> **Problem statement**: Below are some records. Return exactly the lines from the one with "dekoracyjny (123, 1636)" to the one with "Delivery terms (178, 1062)", and nothing else.

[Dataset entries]
********************

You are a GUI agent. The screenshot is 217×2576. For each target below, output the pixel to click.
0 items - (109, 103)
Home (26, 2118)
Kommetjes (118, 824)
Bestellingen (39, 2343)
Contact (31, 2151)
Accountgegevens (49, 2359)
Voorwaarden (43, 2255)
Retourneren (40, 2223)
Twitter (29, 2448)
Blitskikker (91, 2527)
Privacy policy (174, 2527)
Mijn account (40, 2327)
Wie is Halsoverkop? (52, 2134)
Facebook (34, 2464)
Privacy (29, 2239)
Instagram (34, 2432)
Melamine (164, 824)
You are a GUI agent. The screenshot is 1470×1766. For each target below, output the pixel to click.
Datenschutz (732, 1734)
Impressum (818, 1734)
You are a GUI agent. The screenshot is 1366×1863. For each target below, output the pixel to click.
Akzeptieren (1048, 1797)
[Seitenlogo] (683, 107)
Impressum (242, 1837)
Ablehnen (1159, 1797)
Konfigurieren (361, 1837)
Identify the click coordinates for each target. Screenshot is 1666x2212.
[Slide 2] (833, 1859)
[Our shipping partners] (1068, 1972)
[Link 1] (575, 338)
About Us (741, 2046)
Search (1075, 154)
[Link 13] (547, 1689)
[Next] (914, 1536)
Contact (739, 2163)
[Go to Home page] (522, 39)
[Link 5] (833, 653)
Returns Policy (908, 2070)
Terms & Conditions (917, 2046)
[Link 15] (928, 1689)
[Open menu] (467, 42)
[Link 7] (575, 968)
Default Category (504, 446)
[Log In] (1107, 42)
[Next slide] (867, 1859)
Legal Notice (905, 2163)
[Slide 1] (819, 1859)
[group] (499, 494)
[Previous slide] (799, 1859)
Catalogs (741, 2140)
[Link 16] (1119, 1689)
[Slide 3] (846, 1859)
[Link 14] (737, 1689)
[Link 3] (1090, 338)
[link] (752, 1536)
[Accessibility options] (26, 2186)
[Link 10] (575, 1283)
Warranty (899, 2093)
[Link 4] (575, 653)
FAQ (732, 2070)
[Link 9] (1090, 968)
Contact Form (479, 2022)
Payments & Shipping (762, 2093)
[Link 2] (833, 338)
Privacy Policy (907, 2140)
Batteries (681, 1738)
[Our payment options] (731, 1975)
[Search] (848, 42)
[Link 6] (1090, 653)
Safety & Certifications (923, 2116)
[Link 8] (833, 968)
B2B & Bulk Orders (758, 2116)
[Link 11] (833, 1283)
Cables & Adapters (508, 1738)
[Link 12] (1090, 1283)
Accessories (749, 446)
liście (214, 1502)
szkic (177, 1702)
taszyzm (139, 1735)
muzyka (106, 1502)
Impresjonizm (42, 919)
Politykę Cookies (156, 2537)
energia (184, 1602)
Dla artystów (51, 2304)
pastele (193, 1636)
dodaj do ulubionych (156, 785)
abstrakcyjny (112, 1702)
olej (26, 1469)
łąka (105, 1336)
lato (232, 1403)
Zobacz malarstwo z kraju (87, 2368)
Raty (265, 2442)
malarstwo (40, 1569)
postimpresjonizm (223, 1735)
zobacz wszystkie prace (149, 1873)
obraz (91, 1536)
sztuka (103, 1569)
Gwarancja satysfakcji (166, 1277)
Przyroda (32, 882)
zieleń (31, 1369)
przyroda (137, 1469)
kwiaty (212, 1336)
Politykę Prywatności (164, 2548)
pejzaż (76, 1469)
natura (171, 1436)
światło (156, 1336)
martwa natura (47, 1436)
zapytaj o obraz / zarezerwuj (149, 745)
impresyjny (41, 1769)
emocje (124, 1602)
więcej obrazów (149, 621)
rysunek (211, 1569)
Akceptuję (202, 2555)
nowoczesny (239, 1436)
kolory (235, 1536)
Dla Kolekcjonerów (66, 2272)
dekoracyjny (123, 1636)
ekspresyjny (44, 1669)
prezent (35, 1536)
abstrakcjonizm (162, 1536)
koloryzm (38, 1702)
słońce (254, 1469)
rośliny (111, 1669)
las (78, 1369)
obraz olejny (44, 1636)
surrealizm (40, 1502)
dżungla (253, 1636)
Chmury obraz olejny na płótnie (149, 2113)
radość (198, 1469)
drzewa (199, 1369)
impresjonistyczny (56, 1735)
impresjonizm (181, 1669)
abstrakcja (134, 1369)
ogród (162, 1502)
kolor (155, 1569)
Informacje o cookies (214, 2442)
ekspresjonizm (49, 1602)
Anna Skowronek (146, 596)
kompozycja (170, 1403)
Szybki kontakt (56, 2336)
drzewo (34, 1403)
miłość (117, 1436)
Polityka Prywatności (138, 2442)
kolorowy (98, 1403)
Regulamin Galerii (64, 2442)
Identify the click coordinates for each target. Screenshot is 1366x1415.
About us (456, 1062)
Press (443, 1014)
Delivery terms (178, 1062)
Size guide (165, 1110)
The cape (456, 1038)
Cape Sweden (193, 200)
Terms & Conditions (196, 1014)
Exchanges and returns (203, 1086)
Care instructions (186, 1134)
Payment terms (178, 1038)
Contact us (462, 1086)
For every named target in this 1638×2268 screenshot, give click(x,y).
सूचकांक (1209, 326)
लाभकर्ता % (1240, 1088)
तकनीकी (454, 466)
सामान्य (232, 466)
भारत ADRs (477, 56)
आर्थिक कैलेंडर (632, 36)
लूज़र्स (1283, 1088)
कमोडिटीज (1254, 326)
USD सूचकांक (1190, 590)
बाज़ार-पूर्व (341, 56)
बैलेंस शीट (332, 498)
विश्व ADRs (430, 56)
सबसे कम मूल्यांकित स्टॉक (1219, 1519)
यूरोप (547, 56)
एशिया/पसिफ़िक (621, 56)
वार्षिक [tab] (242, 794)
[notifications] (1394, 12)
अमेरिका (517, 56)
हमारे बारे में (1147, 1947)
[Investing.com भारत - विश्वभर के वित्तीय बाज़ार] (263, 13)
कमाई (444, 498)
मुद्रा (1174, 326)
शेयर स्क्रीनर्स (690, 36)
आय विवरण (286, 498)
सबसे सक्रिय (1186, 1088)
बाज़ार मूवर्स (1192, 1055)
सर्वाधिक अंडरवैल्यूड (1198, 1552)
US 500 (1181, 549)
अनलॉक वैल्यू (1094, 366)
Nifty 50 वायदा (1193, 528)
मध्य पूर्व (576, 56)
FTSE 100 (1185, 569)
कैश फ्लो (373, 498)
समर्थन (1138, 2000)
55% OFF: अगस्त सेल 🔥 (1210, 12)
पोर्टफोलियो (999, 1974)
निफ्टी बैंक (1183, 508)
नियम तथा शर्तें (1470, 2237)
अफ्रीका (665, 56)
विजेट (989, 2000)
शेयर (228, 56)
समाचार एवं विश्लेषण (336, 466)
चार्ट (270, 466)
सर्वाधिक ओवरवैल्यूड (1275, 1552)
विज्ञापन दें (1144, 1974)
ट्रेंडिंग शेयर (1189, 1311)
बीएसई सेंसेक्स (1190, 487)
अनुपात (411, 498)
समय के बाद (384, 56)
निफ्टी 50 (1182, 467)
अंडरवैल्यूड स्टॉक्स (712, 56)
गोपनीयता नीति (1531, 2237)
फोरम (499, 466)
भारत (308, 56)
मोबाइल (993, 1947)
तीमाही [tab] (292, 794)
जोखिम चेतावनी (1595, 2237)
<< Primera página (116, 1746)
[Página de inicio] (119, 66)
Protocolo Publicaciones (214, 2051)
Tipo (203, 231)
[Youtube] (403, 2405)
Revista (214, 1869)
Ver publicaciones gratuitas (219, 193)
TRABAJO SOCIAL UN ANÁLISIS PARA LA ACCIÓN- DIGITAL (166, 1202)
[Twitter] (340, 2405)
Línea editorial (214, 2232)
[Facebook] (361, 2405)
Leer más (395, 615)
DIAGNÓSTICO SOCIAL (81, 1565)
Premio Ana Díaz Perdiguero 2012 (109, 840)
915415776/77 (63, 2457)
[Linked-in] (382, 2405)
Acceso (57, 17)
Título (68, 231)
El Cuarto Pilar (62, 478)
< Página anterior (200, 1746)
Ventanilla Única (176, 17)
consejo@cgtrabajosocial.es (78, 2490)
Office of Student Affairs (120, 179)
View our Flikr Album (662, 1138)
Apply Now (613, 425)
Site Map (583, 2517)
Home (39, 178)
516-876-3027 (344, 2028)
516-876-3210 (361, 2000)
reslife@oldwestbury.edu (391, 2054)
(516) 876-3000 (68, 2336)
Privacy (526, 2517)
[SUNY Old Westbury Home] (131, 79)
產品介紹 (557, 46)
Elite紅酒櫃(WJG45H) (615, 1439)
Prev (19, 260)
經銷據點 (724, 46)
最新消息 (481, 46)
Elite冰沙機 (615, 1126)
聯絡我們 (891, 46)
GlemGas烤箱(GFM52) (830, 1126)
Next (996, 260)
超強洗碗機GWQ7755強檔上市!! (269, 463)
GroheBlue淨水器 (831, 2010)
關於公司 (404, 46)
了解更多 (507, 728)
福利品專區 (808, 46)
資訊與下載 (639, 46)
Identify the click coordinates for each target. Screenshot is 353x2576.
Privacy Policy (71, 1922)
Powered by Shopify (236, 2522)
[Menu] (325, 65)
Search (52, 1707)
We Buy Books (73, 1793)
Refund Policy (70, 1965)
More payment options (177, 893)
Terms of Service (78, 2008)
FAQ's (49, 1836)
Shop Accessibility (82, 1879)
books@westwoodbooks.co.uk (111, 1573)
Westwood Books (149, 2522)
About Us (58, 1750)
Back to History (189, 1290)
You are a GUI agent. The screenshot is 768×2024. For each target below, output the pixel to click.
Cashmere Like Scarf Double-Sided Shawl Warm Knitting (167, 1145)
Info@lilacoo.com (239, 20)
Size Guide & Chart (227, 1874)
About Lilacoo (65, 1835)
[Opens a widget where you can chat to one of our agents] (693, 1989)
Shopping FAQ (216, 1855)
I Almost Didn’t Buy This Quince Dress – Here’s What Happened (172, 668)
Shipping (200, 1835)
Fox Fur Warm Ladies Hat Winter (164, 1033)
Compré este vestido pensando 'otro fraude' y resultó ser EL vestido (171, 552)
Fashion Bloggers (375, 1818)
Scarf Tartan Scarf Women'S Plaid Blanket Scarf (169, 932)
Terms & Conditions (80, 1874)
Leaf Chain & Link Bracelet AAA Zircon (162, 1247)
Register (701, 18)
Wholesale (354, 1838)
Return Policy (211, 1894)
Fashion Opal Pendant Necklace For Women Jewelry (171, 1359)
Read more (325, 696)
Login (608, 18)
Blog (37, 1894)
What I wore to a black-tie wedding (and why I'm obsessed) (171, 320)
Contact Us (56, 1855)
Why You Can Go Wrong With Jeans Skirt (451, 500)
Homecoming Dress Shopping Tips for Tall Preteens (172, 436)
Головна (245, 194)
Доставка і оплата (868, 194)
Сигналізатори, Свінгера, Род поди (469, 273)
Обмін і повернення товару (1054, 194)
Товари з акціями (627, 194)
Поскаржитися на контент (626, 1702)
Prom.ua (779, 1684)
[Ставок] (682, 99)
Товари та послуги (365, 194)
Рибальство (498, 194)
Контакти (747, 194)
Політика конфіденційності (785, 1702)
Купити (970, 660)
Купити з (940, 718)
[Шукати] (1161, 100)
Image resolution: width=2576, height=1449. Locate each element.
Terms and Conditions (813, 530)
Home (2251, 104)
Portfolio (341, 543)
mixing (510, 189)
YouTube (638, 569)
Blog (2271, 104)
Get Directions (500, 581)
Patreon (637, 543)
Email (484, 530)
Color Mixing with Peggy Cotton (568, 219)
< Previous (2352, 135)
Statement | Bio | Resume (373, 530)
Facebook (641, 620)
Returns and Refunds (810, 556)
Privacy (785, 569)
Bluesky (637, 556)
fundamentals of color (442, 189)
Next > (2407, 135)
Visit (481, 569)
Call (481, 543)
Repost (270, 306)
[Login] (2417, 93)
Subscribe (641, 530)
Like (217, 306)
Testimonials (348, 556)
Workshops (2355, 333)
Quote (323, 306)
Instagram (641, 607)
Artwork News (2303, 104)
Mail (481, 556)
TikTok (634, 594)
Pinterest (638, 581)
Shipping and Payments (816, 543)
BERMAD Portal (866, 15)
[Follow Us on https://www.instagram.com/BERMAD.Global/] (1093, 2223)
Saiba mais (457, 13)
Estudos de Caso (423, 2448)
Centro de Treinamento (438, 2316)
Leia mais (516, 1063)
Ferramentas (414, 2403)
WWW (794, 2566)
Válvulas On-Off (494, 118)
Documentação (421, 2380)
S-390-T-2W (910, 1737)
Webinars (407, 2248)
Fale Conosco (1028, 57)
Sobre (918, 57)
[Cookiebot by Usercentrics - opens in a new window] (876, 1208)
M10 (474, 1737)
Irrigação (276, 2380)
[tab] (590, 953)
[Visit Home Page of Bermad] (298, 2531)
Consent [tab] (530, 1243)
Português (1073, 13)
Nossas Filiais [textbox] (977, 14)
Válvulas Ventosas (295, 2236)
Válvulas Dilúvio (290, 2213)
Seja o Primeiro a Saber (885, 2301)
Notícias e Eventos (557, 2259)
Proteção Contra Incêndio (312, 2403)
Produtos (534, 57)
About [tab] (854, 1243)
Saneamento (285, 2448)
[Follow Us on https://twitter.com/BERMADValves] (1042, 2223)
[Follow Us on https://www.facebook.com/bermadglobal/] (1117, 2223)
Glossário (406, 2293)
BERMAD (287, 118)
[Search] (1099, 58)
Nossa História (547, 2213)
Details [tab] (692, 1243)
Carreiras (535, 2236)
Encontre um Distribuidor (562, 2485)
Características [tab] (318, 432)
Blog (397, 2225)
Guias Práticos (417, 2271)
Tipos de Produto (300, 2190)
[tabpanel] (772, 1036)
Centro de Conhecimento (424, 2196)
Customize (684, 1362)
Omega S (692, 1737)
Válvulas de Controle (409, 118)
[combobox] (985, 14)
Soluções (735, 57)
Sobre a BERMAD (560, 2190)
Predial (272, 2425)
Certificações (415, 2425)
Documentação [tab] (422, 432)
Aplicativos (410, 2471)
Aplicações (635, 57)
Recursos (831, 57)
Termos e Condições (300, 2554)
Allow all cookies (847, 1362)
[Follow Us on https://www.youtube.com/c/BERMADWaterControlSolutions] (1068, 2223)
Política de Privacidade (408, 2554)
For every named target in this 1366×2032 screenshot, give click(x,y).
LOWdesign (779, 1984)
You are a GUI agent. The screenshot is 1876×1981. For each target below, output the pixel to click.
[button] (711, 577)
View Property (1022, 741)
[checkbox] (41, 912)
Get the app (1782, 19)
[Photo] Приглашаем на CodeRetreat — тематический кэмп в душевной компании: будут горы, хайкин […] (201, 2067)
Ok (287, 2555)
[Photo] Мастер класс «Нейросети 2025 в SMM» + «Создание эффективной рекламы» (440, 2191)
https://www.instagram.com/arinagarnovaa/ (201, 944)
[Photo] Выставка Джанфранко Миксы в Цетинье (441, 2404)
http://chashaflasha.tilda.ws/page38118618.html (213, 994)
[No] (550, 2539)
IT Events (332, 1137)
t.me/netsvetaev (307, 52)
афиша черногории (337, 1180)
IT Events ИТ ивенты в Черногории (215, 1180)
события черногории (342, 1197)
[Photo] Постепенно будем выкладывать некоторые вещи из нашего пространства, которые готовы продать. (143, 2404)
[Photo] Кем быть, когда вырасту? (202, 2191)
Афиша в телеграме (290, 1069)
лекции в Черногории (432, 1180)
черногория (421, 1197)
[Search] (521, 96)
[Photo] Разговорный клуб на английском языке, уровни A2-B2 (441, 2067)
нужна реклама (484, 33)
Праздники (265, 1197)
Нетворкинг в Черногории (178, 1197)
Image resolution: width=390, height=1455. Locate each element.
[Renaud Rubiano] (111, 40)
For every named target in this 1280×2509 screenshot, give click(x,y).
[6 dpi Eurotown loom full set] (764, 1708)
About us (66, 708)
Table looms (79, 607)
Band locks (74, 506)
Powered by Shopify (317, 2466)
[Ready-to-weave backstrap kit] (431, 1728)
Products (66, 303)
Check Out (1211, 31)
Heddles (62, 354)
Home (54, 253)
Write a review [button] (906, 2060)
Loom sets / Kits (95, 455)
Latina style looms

********************

> **Answer to this problem**:
dekoracyjny (123, 1636)
ekspresyjny (44, 1669)
prezent (35, 1536)
abstrakcjonizm (162, 1536)
koloryzm (38, 1702)
słońce (254, 1469)
rośliny (111, 1669)
las (78, 1369)
obraz olejny (44, 1636)
surrealizm (40, 1502)
dżungla (253, 1636)
Chmury obraz olejny na płótnie (149, 2113)
radość (198, 1469)
drzewa (199, 1369)
impresjonistyczny (56, 1735)
impresjonizm (181, 1669)
abstrakcja (134, 1369)
ogród (162, 1502)
kolor (155, 1569)
Informacje o cookies (214, 2442)
ekspresjonizm (49, 1602)
Anna Skowronek (146, 596)
kompozycja (170, 1403)
Szybki kontakt (56, 2336)
drzewo (34, 1403)
miłość (117, 1436)
Polityka Prywatności (138, 2442)
kolorowy (98, 1403)
Regulamin Galerii (64, 2442)
Identify the click coordinates for each target. Screenshot is 1366x1415.
About us (456, 1062)
Press (443, 1014)
Delivery terms (178, 1062)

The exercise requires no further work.